However, with the number of dividend ETFs expanding by the week and investors continuing their search for yield, a look at TDIV's composition is warranted. TDIV charges an expense ratio of 0.5 percent, which is far higher than the Technology Select Sector SPDR (NYSE:XLK) and popular dividend ETFs such as the Vanguard Dividend Appreciation ETF (NYSE:VIG). Conversely, it can be said that annual fees of 0.5 percent are fair for an ETF that is as narrowly focused as TDIV.
The number 0.5 percent is important to remember as it pertains to TDIV because it is not only the fund's expense ratio, but the minimum yield that a stock must have to be included in TDIV's index. Said another way, TDIV can allocate up to 20 percent of its weight to telecommunications stocks and high-yielders such as AT&T (NYSE:T) and Verizon (NYSE:VZ) are found among the fund's current lineup, but the impact of robust telecom yields is muted by the 0.5 percent yield watermark.
Qualcomm (NASDAQ:QCOM), which yields just 1.6 percent, is TDIV's top holding. In fairness, it is worth noting that Qualcomm's dividend has nearly tripled since 2006. Microsoft (NASDAQ:MSFT), International Business Machines (NYSE:IBM), Intel (NASDAQ:INTC) and Cisco (NASDAQ:CSCO) round out TDIV's top-five holdings.
IBM has been a prodigious dividend payer for years, so it is not surprising to see included in TDIV. Intel and Microsoft have steadily become better dividend payers in recent years and Cisco's recent dividend increase shows the company is at least trying to reward shareholders for sticking with the stock.
The problem with TDIV is not those holdings, it is fare such as Oracle (NASDAQ:ORCL), which yields just 0.8 percent and pays a paltry quarterly dividend of just $0.06 per share. The inclusion of HP (NYSE:HPQ), which accounts for three percent of TDIV's weight, is curious as well. Defense of HP's inclusion in the ETF revolves around the stock's 2.7 percent and two dividend increases since 2011.

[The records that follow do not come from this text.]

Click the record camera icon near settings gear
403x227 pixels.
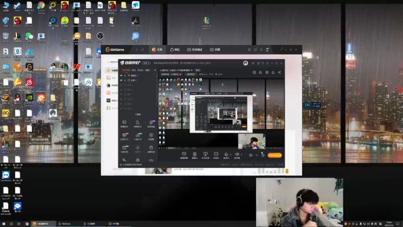click(250, 155)
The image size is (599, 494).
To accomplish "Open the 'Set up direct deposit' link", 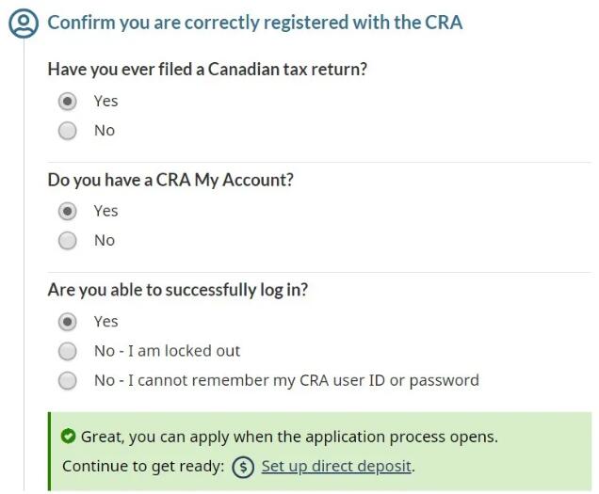I will coord(336,467).
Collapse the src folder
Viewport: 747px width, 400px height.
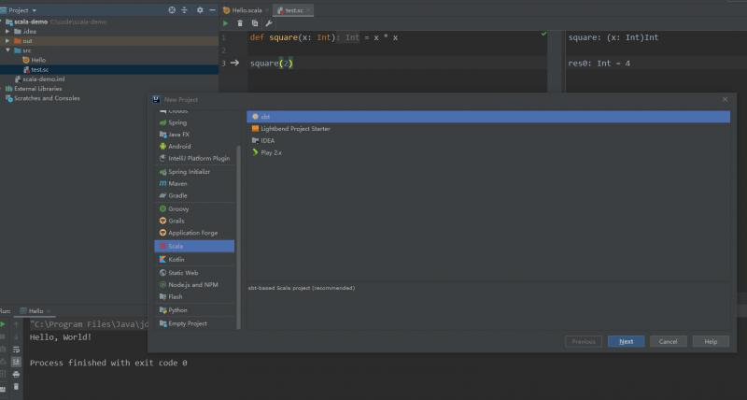click(x=7, y=50)
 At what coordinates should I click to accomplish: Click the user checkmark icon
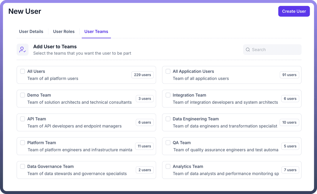23,50
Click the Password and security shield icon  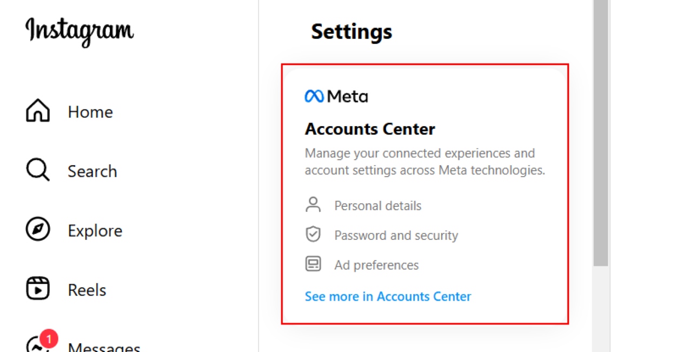click(x=313, y=234)
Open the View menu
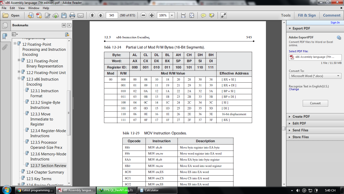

On the other hand, HP's last dividend increase prior to 2011 was in 1998, so the firm has a long way to go before it can be considered a dividend growth stock.
Other names not featured in TDIV that arguably should be, at least some point, include Apple (NASDAQ:AAPL), Broadcom (NASDAQ:BRCM) and SAP (NYSE:SAP).
The bottom line for TDIV is not that the concept is flawed or that it is a "bad" ETF. Neither is true. In fact, the concept of a tech dividend ETF has merit because of the growth of payouts within the sector. However, TDIV is an example of a new ETF that investors will want to give some time to mature and perhaps wait for the fund's first rebalancing that will hopefully include more high-yielders.